Remember these three wants when you're dealing with your help.
Get your "help"—it may be the switchboard operator or it may be a thousand automobile workmen—in the position of wanting those same three things. The help's job is his "trade," you are his customer; and his compensation is his profit.
When you do that, you have an employee or helper who is going to give you the hearty cooperation you're looking for—just so long as you are a good customer, and his compensation for helping you is a fair profit.
Next time you go into a store, try to keep that thought fixed in your mind. Everyone working in a business, you see, is selling his services—and when you use those services you are the buyer. Perhaps you pay in money for the services rendered—perhaps you simply repay him by making his day's work easier. In either event, treat your requests for service as though you and he were transacting a business that is mutually, but individually, profitable, and the cooperation which is otherwise usually begrudged will be automatically forthcoming.
But that, you say, is PERSONALITY. Then how do you account for this?
A. is a big, breezy salesman. He busts into a hotel, calls the "greeter" behind the desk by name, asks for 1209 "same as last time"—and gets all kinds of real service from porters, bell-hops and waiters.

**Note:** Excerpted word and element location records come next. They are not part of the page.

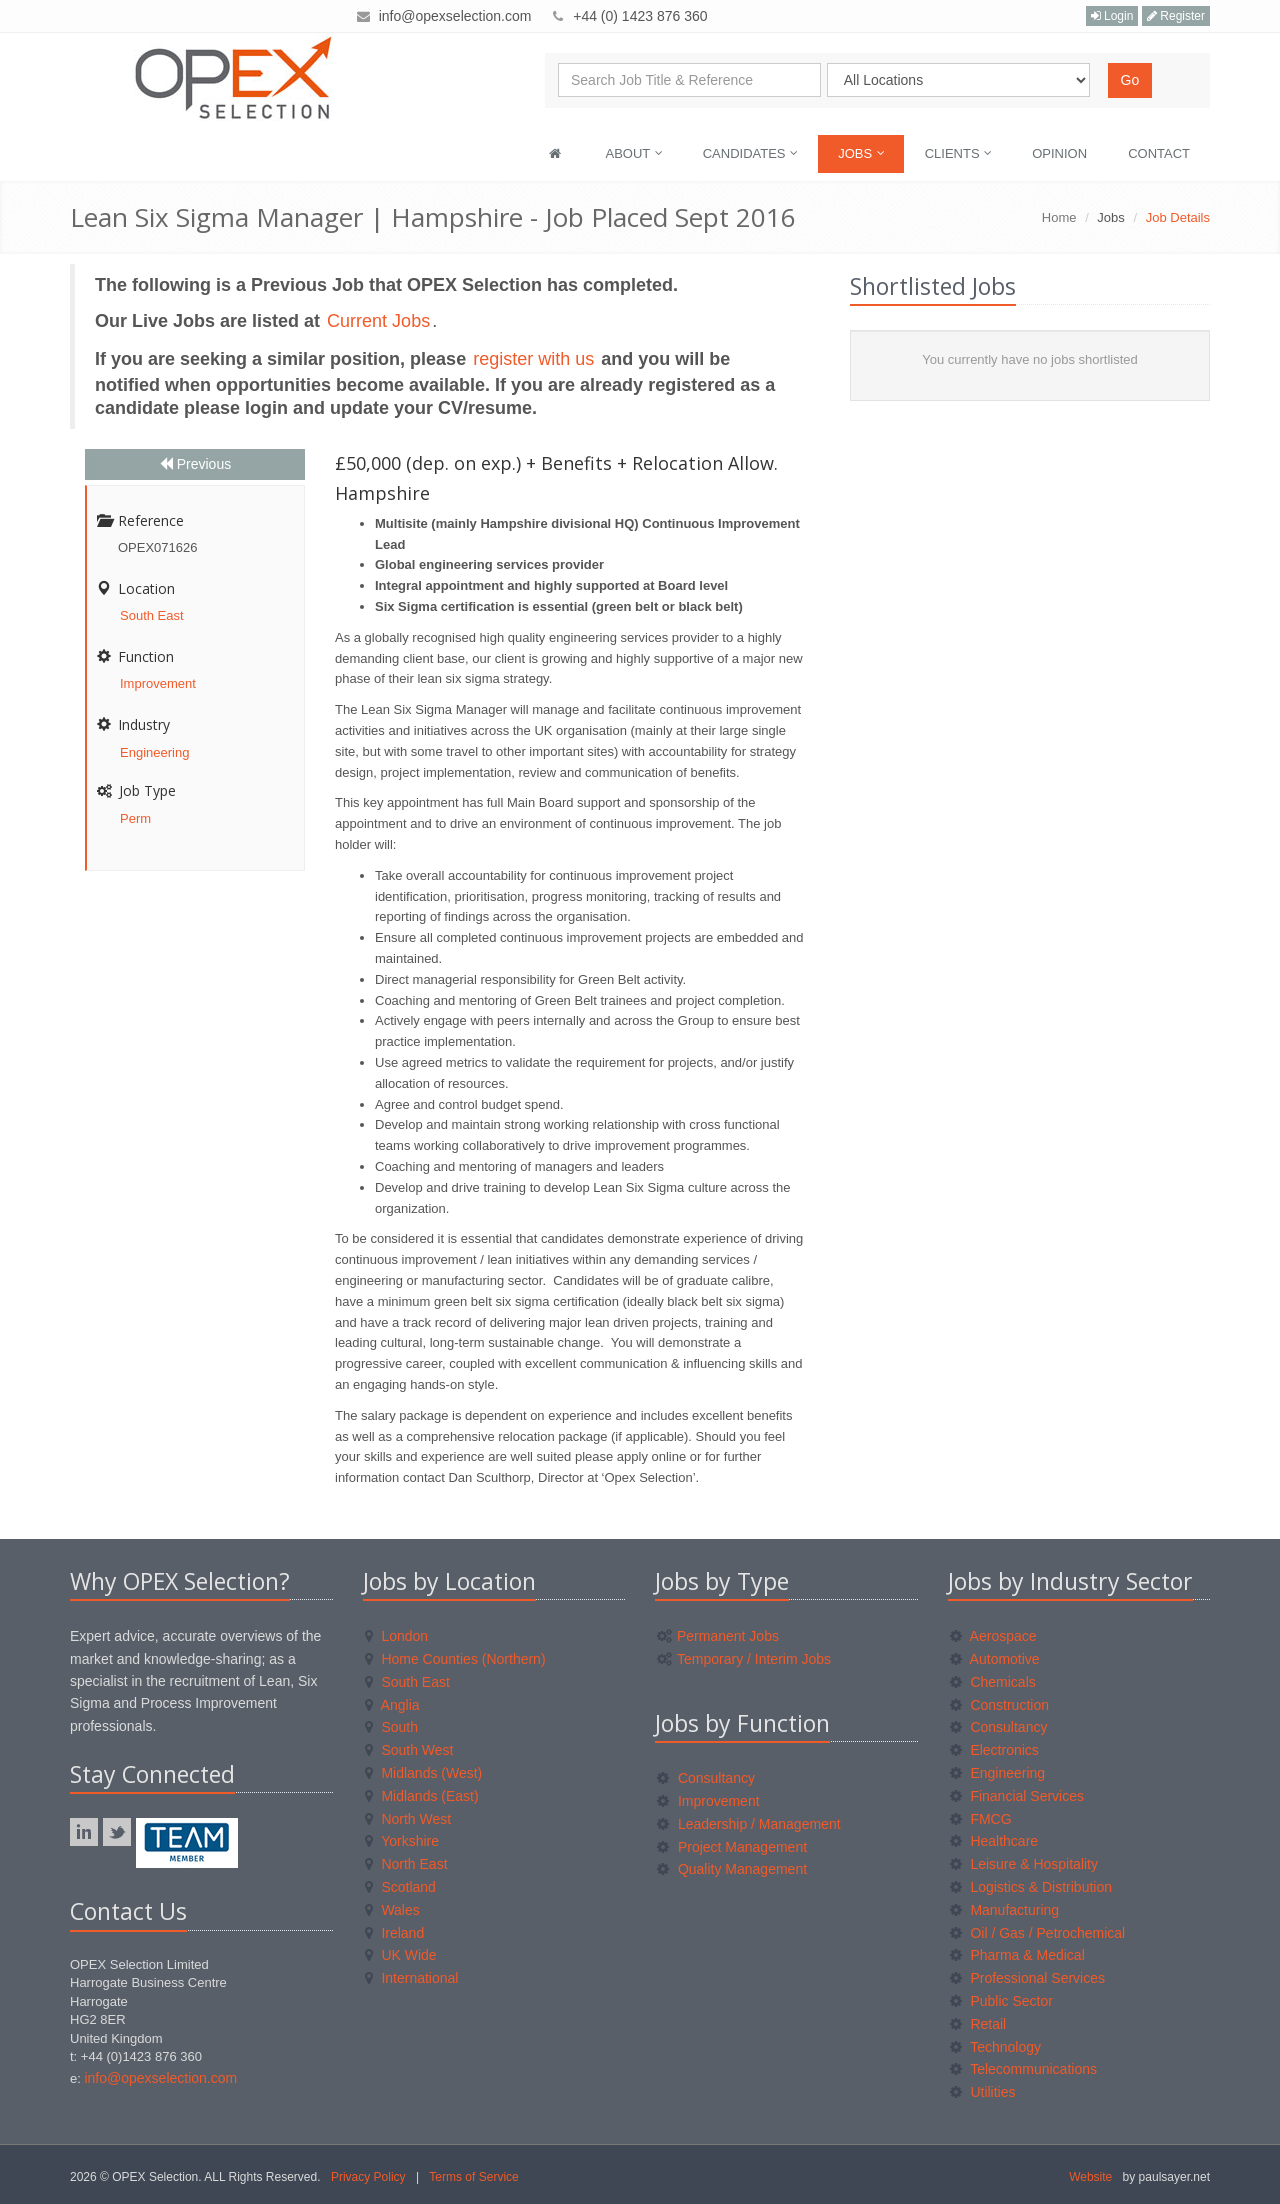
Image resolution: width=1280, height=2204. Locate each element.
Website (1090, 2177)
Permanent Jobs (718, 1636)
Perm (135, 818)
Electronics (994, 1750)
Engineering (154, 752)
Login (1112, 16)
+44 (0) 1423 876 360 (640, 16)
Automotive (995, 1659)
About (634, 153)
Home (1059, 217)
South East (152, 615)
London (397, 1636)
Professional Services (1028, 1978)
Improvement (158, 683)
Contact (1159, 153)
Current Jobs (378, 321)
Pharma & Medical (1017, 1955)
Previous (195, 463)
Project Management (732, 1847)
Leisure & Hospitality (1024, 1864)
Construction (999, 1705)
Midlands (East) (422, 1796)
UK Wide (401, 1955)
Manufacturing (1005, 1910)
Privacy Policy (368, 2177)
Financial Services (1017, 1796)
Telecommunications (1023, 2069)
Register (1176, 16)
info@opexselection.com (455, 16)
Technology (995, 2047)
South (391, 1727)
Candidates (750, 153)
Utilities (983, 2092)
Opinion (1059, 153)
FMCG (981, 1819)
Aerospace (993, 1636)
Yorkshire (402, 1841)
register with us (536, 359)
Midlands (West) (424, 1773)
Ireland (395, 1933)
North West (408, 1819)
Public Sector (1001, 2001)
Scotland (400, 1887)
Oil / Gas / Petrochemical (1038, 1933)
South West (409, 1750)
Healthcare (994, 1841)
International (412, 1978)
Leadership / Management (749, 1824)
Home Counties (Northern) (455, 1659)
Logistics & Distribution (1031, 1887)
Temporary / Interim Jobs (744, 1659)
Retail (978, 2024)
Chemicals (993, 1682)
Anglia (392, 1705)
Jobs (861, 153)
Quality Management (732, 1869)
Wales (392, 1910)
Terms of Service (473, 2177)
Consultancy (706, 1778)
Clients (959, 153)
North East (406, 1864)
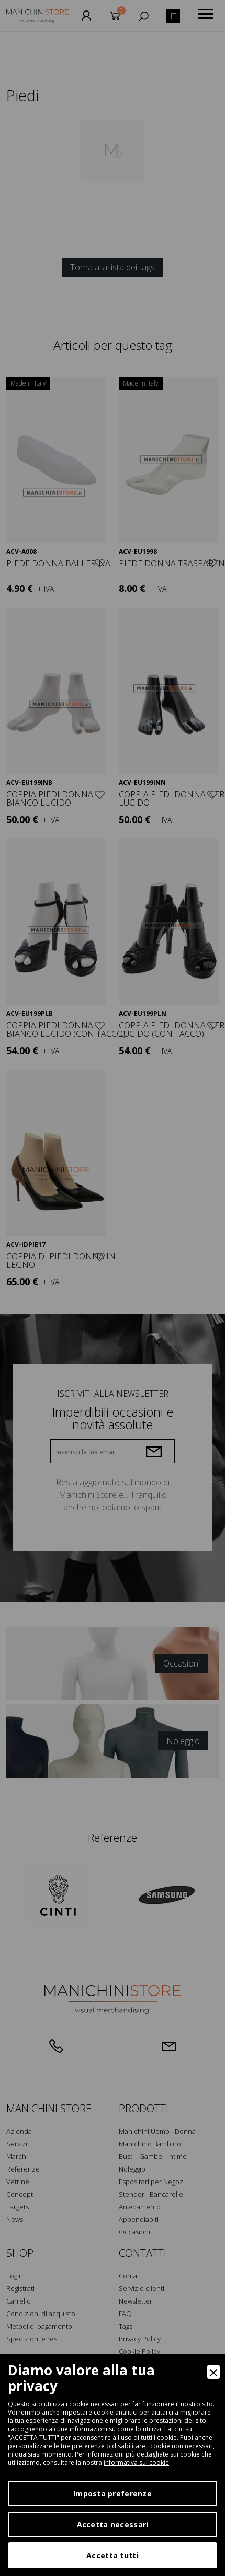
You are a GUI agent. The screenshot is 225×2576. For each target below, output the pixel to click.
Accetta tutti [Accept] (112, 2555)
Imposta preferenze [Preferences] (112, 2493)
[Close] (213, 2372)
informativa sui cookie (136, 2462)
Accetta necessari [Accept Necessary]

It looks as though it might be personality.
Yet right behind him walks B. He's a horse-faced bird who never smiles—wiry, monosyllabic—asks brusquely for a $4 room—gets it. And gets everything else he asks for—just as promptly as A. does.
No, it can't be personality. For there's C. and there's D. C. is A's twin—and B. and D. were cast in the same mold. Their tips are no smaller; their demands no more unreasonable. Yet C. gets the poorest sample room in the house. And D's trunk is always the last one the porter brings up.
These aren't exaggerated cases. Hotel men will tell you they happen every day.